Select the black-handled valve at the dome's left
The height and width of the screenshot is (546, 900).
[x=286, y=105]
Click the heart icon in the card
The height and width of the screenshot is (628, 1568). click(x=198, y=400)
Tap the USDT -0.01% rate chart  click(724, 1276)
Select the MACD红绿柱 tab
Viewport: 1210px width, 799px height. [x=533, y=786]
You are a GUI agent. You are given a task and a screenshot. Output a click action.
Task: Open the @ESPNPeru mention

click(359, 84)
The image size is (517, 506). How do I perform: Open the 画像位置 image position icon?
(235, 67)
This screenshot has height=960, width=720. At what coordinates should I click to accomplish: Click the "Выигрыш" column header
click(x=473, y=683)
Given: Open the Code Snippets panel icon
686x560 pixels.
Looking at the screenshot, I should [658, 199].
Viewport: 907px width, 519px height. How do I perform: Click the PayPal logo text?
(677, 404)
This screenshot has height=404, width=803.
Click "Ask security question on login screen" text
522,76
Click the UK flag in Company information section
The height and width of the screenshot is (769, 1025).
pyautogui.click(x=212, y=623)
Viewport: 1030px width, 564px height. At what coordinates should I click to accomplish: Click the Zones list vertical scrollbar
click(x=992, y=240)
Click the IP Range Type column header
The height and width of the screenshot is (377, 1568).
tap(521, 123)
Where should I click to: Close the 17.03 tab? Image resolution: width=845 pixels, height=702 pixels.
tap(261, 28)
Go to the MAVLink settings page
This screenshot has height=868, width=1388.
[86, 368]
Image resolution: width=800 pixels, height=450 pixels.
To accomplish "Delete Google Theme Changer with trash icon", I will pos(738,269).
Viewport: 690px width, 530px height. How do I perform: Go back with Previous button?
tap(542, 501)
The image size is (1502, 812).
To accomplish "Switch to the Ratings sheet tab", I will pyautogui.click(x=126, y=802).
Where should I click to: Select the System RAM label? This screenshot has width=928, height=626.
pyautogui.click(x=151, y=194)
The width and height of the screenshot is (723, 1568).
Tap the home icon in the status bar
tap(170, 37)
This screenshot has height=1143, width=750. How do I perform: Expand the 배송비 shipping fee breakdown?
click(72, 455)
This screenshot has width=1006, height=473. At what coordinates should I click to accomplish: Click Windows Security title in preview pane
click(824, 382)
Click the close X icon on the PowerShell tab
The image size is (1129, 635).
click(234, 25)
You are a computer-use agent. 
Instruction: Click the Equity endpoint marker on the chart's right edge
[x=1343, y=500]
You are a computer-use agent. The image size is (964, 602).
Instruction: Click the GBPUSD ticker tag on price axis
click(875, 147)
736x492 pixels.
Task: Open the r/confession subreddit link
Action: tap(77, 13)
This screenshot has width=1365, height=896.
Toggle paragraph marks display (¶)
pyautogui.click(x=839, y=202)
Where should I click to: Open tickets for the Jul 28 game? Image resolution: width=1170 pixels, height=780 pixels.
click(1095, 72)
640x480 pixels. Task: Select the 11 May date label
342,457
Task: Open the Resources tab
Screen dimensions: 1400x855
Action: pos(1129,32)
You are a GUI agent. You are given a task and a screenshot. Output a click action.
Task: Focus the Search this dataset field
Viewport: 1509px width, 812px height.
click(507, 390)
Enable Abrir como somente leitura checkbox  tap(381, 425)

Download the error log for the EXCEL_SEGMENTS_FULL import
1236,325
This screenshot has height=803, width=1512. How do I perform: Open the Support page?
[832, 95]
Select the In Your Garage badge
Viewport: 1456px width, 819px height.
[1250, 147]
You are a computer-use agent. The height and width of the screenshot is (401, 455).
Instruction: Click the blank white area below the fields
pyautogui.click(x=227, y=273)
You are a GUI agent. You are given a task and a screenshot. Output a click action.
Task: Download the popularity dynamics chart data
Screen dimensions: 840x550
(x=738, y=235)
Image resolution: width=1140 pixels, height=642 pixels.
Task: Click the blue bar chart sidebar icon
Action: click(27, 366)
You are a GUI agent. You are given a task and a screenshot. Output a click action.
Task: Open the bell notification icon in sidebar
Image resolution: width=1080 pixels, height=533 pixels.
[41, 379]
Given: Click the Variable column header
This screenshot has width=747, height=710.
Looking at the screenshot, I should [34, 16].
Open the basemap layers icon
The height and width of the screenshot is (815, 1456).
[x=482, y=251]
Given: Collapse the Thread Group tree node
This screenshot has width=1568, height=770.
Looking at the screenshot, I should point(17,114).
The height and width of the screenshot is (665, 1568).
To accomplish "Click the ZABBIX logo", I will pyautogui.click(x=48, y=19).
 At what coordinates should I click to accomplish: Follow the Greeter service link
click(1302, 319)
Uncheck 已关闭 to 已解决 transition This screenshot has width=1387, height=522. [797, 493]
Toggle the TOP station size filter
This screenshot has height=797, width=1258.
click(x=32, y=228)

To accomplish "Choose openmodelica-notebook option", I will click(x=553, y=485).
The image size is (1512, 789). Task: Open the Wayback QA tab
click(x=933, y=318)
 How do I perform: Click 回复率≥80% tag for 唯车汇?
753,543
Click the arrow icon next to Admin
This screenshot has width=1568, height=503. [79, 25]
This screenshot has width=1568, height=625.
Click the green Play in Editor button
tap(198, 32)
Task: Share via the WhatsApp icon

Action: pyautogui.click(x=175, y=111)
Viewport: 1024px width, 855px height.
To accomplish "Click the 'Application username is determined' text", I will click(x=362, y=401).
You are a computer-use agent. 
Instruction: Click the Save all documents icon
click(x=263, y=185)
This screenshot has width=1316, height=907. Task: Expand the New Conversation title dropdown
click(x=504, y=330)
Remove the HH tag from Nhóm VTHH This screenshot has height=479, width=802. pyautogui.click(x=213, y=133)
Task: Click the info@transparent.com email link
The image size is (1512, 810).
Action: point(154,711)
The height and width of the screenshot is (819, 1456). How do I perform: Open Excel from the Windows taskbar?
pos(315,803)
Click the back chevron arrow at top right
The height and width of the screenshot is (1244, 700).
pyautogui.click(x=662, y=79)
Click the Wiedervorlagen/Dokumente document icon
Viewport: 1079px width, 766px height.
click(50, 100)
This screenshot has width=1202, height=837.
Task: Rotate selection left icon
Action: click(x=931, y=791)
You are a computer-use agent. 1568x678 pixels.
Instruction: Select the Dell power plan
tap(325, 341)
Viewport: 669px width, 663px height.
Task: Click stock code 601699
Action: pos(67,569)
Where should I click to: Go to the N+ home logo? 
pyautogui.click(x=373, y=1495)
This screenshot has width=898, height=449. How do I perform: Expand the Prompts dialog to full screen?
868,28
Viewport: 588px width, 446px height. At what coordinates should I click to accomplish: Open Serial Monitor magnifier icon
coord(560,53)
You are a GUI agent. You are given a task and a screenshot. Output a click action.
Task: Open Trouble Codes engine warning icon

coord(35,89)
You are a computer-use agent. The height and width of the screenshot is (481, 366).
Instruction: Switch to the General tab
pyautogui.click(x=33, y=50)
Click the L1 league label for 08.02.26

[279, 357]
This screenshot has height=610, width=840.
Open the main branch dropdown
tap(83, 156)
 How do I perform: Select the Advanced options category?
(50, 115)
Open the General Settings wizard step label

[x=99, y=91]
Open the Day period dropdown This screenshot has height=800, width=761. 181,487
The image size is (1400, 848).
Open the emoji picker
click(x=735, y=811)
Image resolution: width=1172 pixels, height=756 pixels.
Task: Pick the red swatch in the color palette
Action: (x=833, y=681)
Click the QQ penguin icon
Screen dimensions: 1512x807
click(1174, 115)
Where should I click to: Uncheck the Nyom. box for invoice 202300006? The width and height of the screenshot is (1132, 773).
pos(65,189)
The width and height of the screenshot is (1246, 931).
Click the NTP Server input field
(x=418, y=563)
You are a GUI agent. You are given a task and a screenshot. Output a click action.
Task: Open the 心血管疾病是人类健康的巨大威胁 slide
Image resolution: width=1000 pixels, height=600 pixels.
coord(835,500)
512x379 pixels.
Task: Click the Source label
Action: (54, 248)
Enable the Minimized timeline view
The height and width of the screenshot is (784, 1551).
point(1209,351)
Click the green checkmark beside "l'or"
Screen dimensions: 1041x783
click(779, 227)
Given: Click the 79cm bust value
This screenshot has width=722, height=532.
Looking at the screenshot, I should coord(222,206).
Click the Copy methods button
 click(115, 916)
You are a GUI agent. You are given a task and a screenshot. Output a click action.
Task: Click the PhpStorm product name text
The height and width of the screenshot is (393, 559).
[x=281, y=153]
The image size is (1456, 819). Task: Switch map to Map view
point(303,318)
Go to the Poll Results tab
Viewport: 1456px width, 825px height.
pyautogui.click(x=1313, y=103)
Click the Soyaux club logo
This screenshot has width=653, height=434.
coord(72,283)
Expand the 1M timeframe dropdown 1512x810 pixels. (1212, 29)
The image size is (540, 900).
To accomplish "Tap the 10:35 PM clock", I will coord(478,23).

────────────────────

Please copy out the records again, from the line with "This screenshot has width=898, height=449." to the line with "Open the Day", and include both of those lines.

This screenshot has width=898, height=449. How do I perform: Expand the Prompts dialog to full screen?
868,28
Viewport: 588px width, 446px height. At what coordinates should I click to accomplish: Open Serial Monitor magnifier icon
coord(560,53)
You are a GUI agent. You are given a task and a screenshot. Output a click action.
Task: Open Trouble Codes engine warning icon

coord(35,89)
You are a computer-use agent. The height and width of the screenshot is (481, 366).
Instruction: Switch to the General tab
pyautogui.click(x=33, y=50)
Click the L1 league label for 08.02.26

[279, 357]
This screenshot has height=610, width=840.
Open the main branch dropdown
tap(83, 156)
 How do I perform: Select the Advanced options category?
(50, 115)
Open the General Settings wizard step label

[x=99, y=91]
Open the Day period dropdown This screenshot has height=800, width=761. 181,487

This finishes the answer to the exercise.